Fernández Retamar habló, por ejemplo, de que "ya sabemos que a menudo los autores hispanoamericanos de trabajos teóricos, al absolutizar determinados modelos europeos, están convencidos de haber arribado a conclusiones 'generales', que en algunos casos pretenden ejemplificar con obras literarias hispanoamericanas: lo que, lejos de sancionar el carácter 'general' de su teoría, por lo común lo que hace es revelar su condición colonial". Sólo se puede estar de acuerdo con esta opinión porque en efecto, si de la interpretación de algunos fenómenos literarios se trata, la mayoría de "críticos literarios Latinoamericanos" simplemente se han dedicado a trasladar las motivaciones que rodearon a la génesis de tal o cual obra de ultramar a las producciones latinoamericanas. Lejos han estado de tomar en cuenta que las circunstancias son distintas o muy distintas para la consecución de las últimas, dejando así en evidencia su nula capacidad para reformular o adecuar, por lo menos, los instrumentos interpretativos europeos o norteamericanos a la "realidad" de esta parte del mundo.

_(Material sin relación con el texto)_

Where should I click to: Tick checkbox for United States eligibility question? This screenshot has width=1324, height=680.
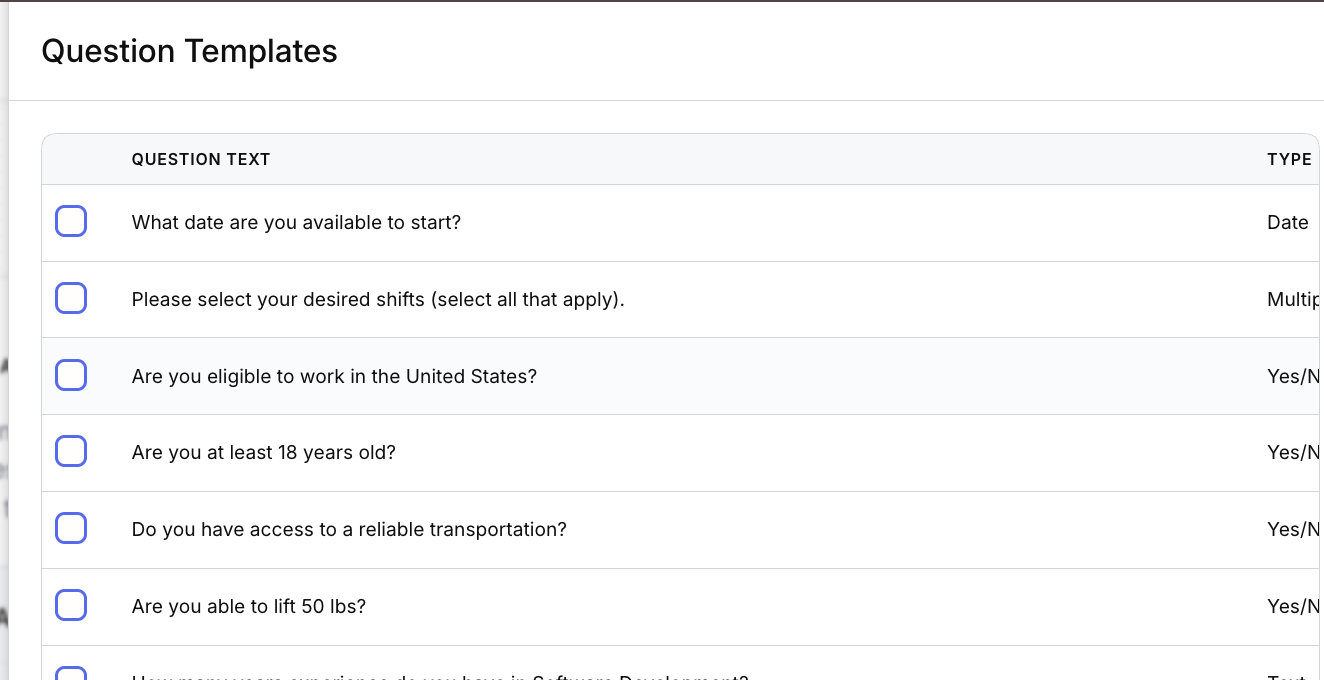point(71,375)
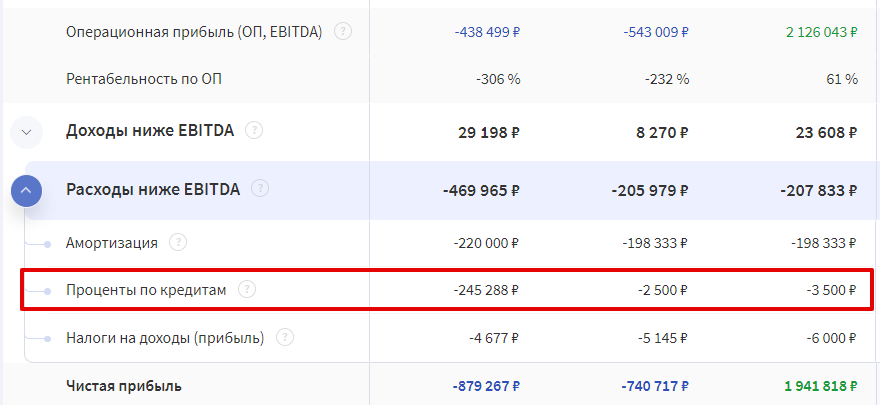Click the Рентабельность по ОП label
Screen dimensions: 880x405
click(x=144, y=79)
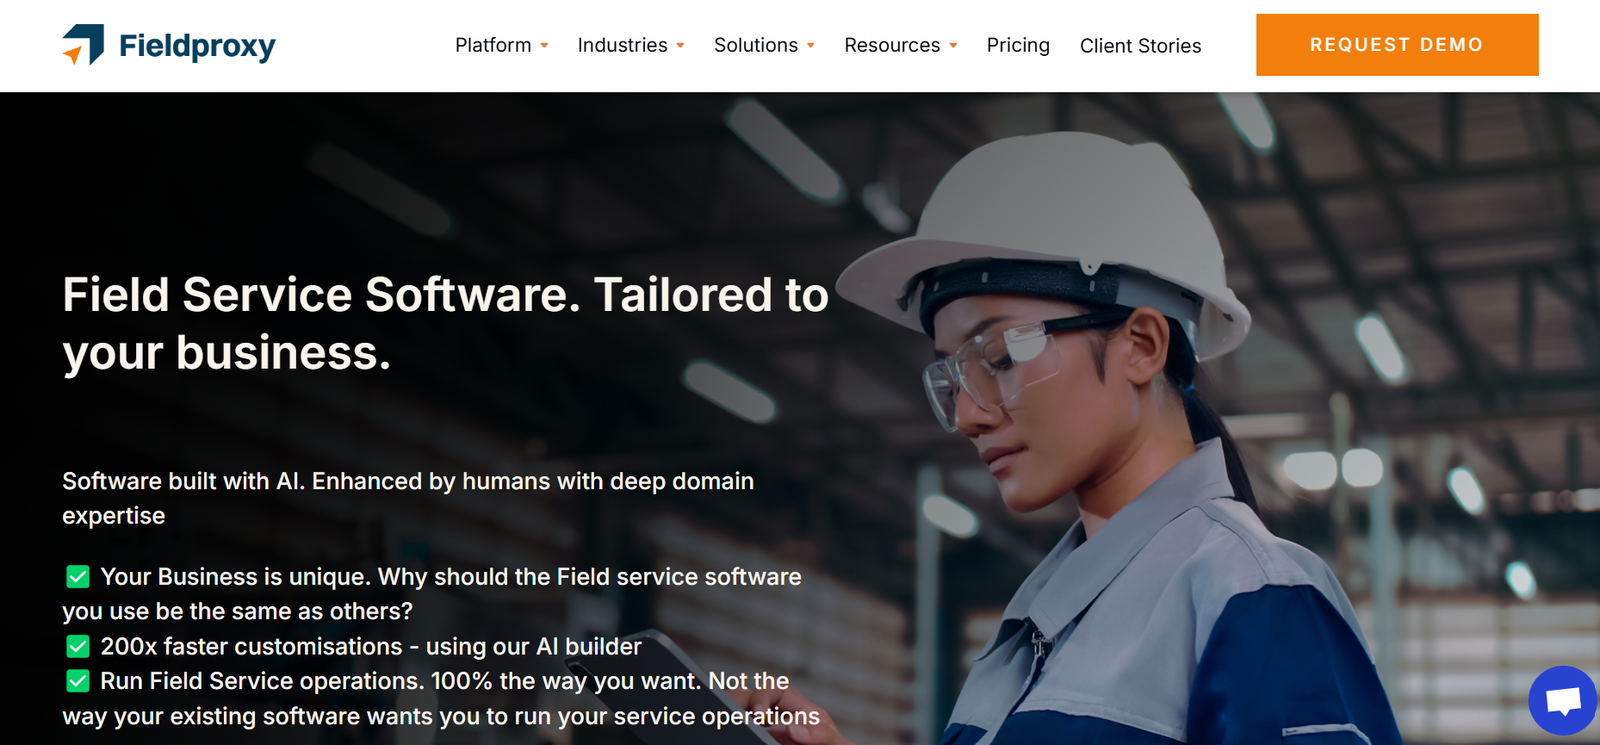Click the green checkmark beside 'Run Field Service operations'

pyautogui.click(x=78, y=682)
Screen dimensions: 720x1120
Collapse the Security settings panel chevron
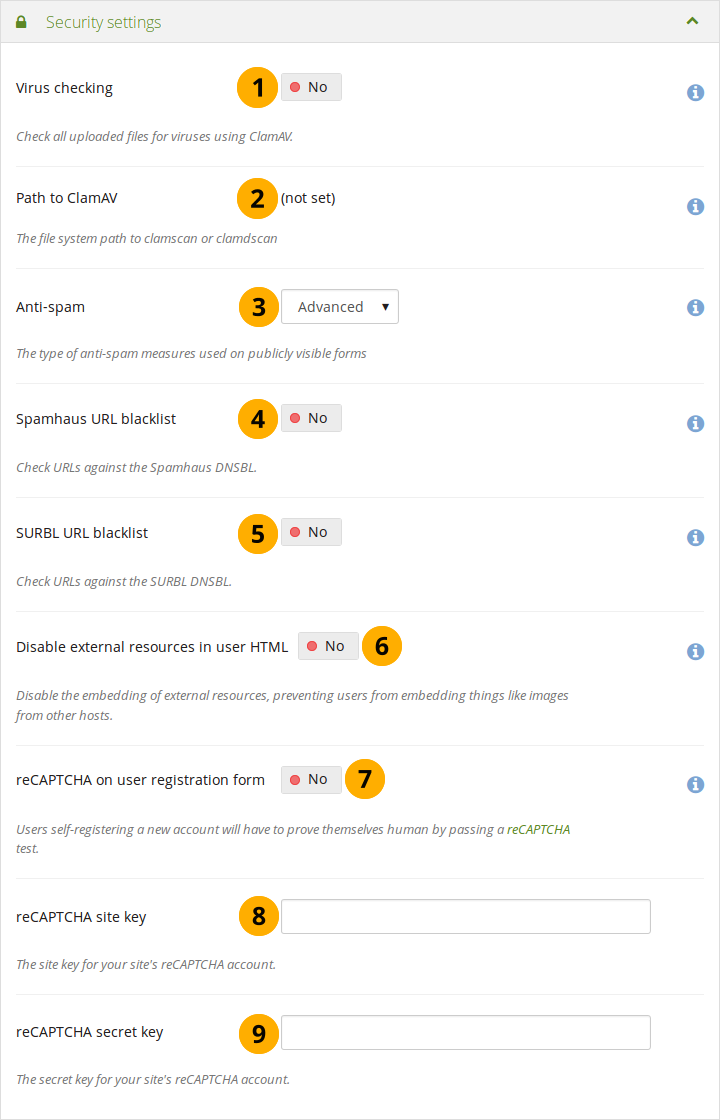pos(692,21)
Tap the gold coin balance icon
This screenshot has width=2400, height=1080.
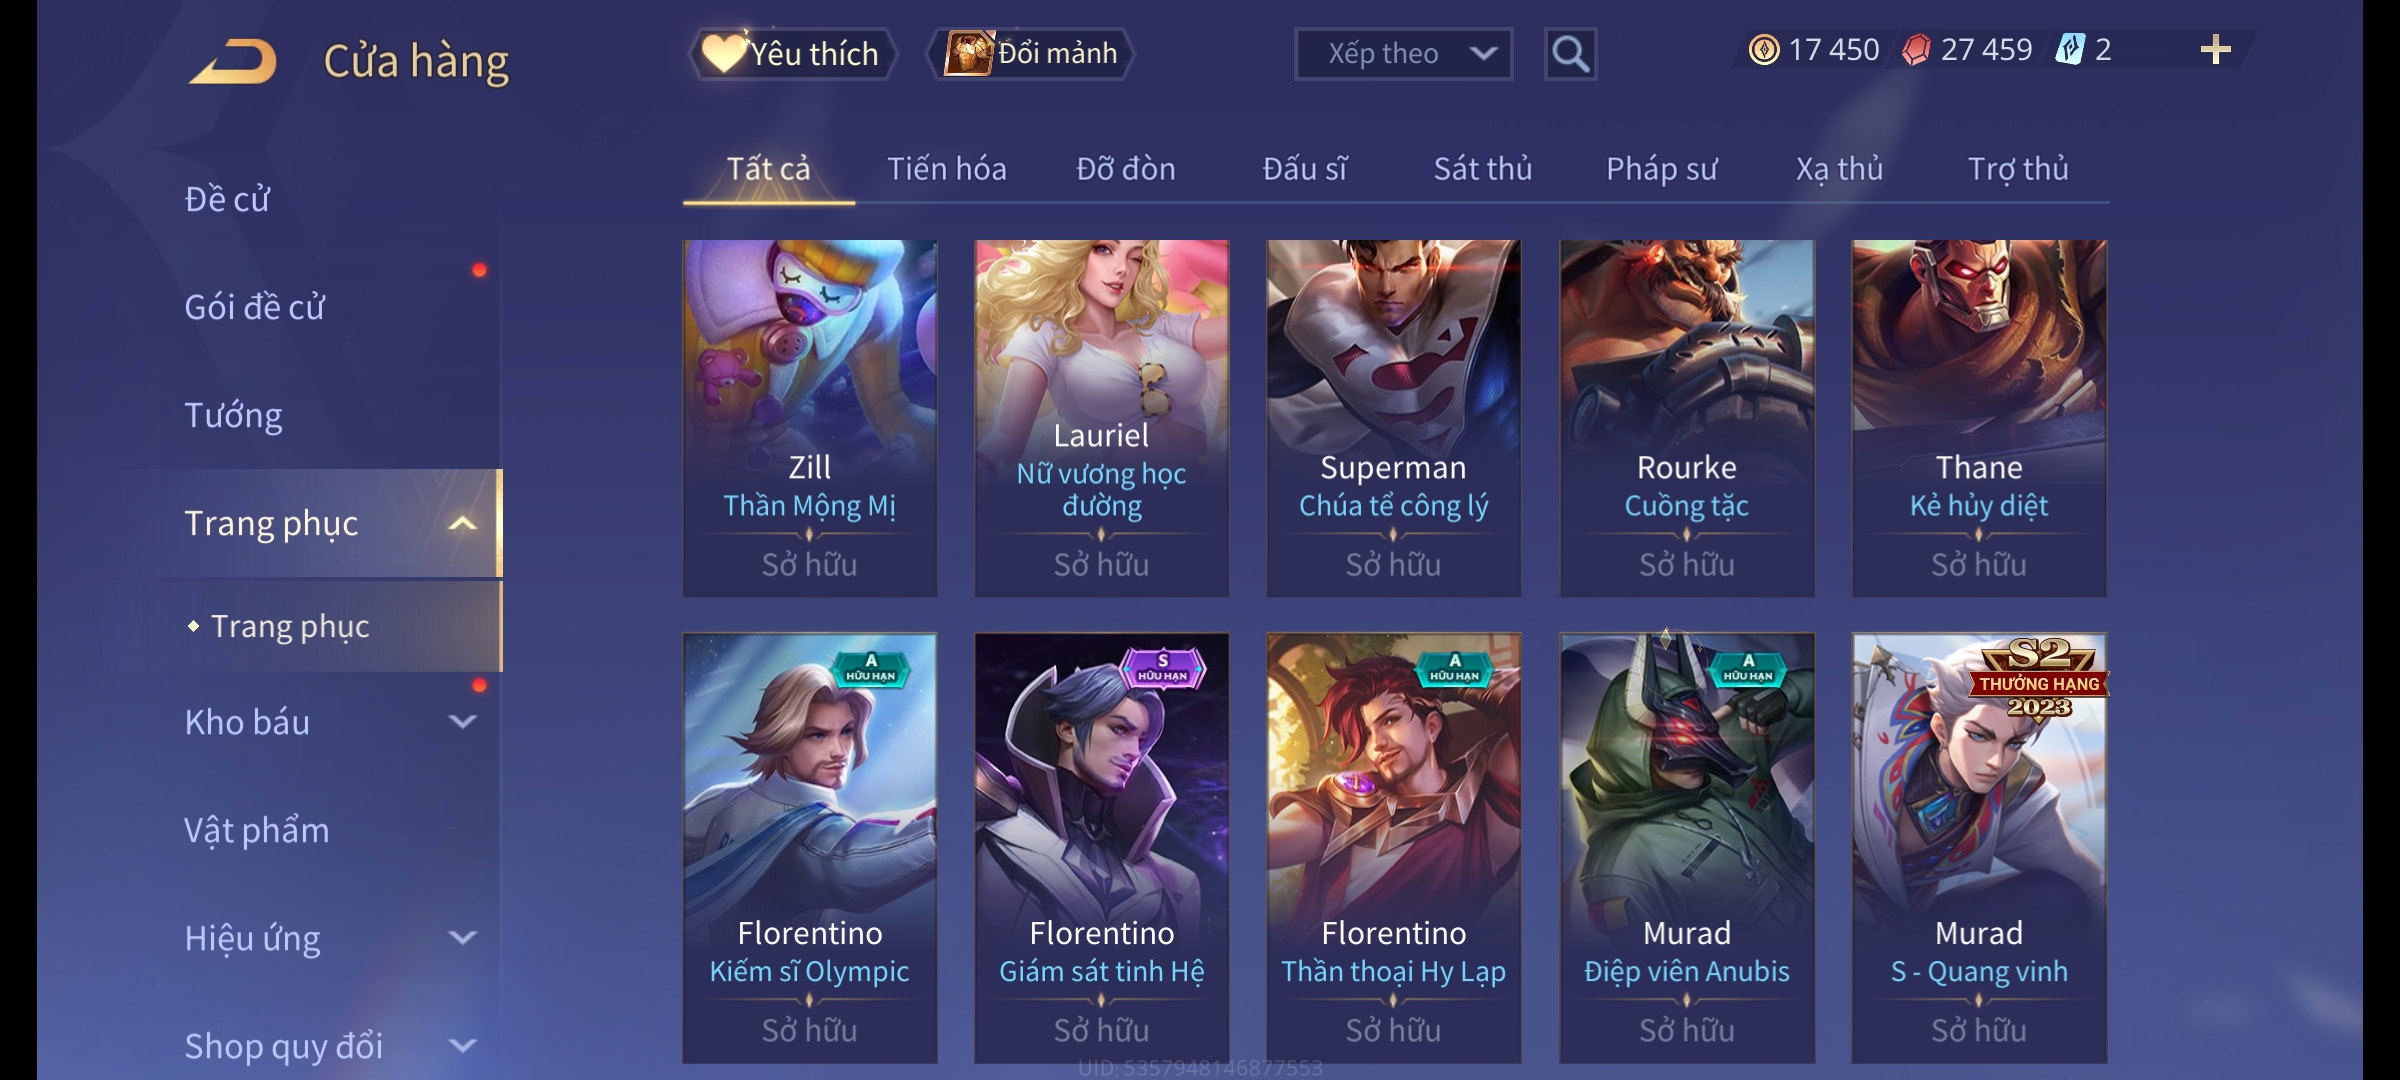1764,50
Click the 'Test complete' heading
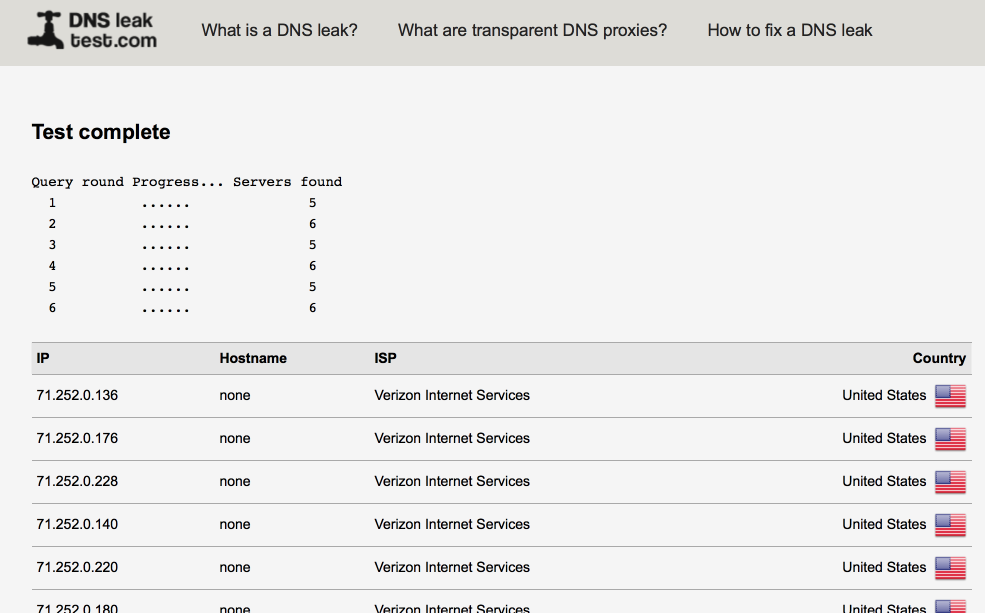 tap(101, 132)
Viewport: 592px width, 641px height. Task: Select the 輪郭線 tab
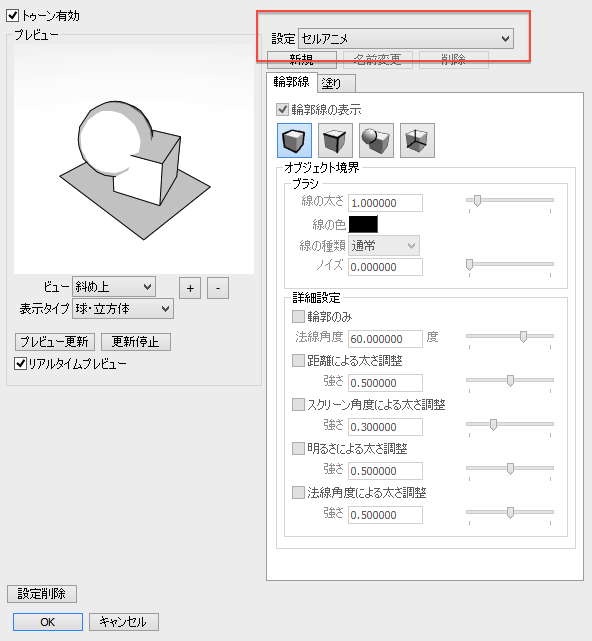tap(292, 82)
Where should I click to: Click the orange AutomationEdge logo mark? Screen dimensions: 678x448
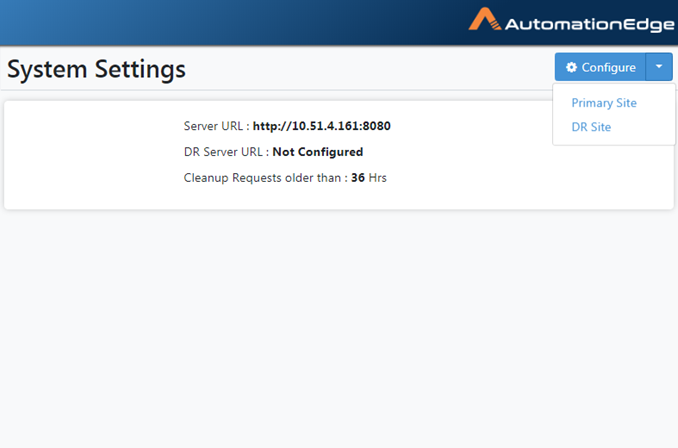[x=485, y=19]
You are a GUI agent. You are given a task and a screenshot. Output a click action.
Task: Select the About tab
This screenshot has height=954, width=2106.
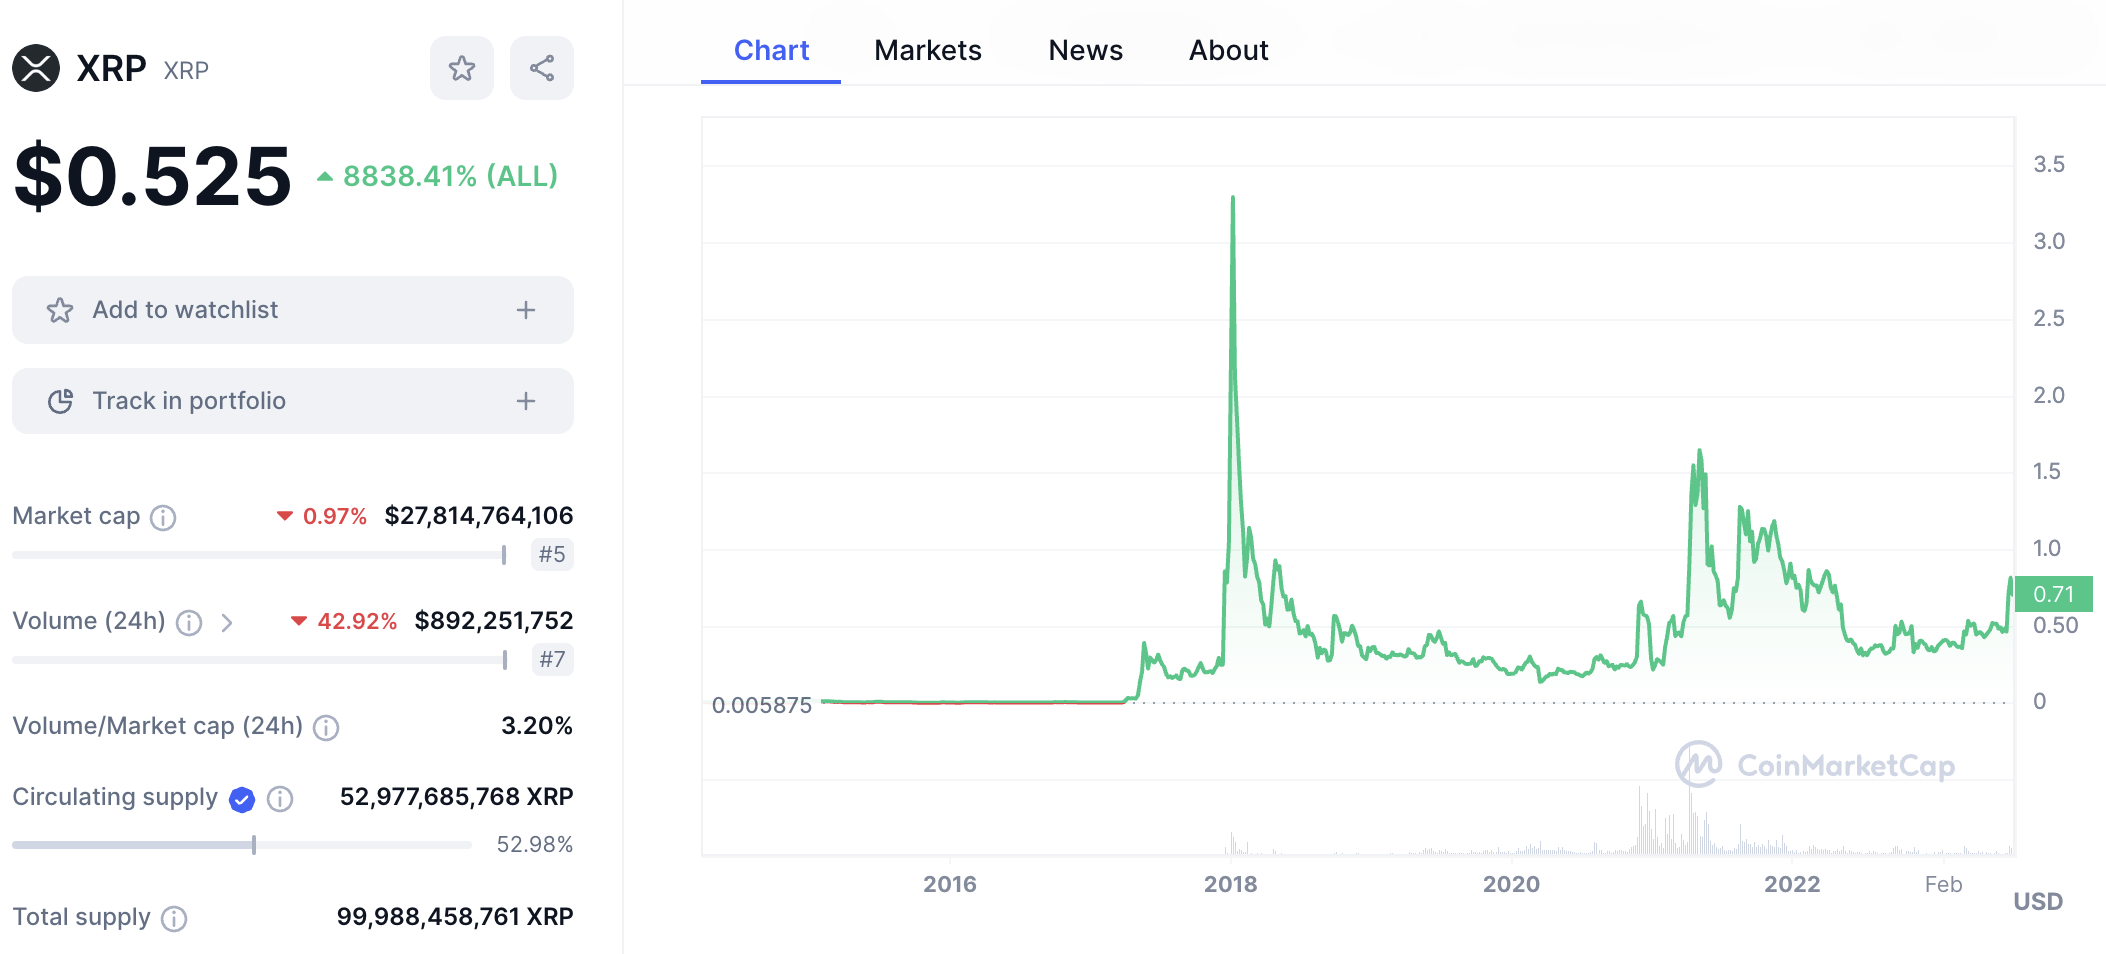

No pocos lastres, sin embargo, arrastraron ambos estudiosos latinoamericanos en la fundamentación de una Crítica, Interpretación y, más aún, de una "Teoría Literaria Latinoamericana". En principio, no esclarecieron convenientemente las distinciones de estas ramas de los estudios literarios. Esto creó a lo largo de sus ensayos una confusión que deslució y despojó de rigor a sus argumentos. En segundo término de discusión tenemos su apuesta por una trasnochada metodología para arribar a la "verdad" de todas las implicancias literarias. Fernández Retamar dijo al ocuparse de la función de la literatura como elemento de comprensión cabal del "mundo todo" que tal "comprensión" sólo "puede obtenerse con el instrumento científico idóneo: el materialismo dialéctico e histórico". Por su parte, Antonio Cornejo Polar escribió: "no parece posible comprender la literatura al margen del proceso social del que emerge y sobre el cual revierte".

El problema se centra, en consecuencia, en el hecho de que dichos autores hablaban indistintamente de "interpretación", "crítica" y "teoría" literaria intentando aplicarles, en conjunto, semejante sistemática. Es obvio que nuestro desacuerdo principal viene por el lado de asignar a una "Teoría Literaria Latinoamericana" una metodología de interpretación marxista-historicista que poco o nada tiene de "científica", y por lo mismo, que en nada ayudaría a erigir una Teoría Literaria "autóctona", si es que ella es posible.

Pero vayamos en orden en cuanto a los cuestionamientos (y más allá del error de considerar a la Literatura Latinoamericana como una y coherente, según reconoció el propio Cornejo Polar), en principio, es una grave contradicción el que por un lado hayan censurado el uso —por parte de nuestros críticos y teóricos latinoamericanos— de métodos, categorías y teorías "importadas" y "colonizadoras", y que por otra parte, o a reglón seguido, invocaran a una metodología como la del materialismo histórico que es tan foránea como las que los autores recusaban. Para ser consecuentes, deberían haber aconsejado que nuestros estudiosos de literatura crearan sus propias categorías, marcos conceptuales y teorías para el análisis de "nuestros" objetos literarios.

En segundo término, llama la atención que aconsejaran el uso del "materialismo histórico" como medio para llegar a la "verdad" y obtener así un estudio "verdaderamente científico". No está demás recordar aquí que ciencia es un término que se emplea para referirse al conocimiento sistematizado en cualquier campo, pero que suele destinarse básicamente a la organización de la experiencia sensorial objetivamente verificable. ¿Puede el materialismo histórico —en vistas a lograr una Teoría Literaria Latinoamericana— proporcionarnos un saber sistematizado, y, sobre todo, objetivamente verificable?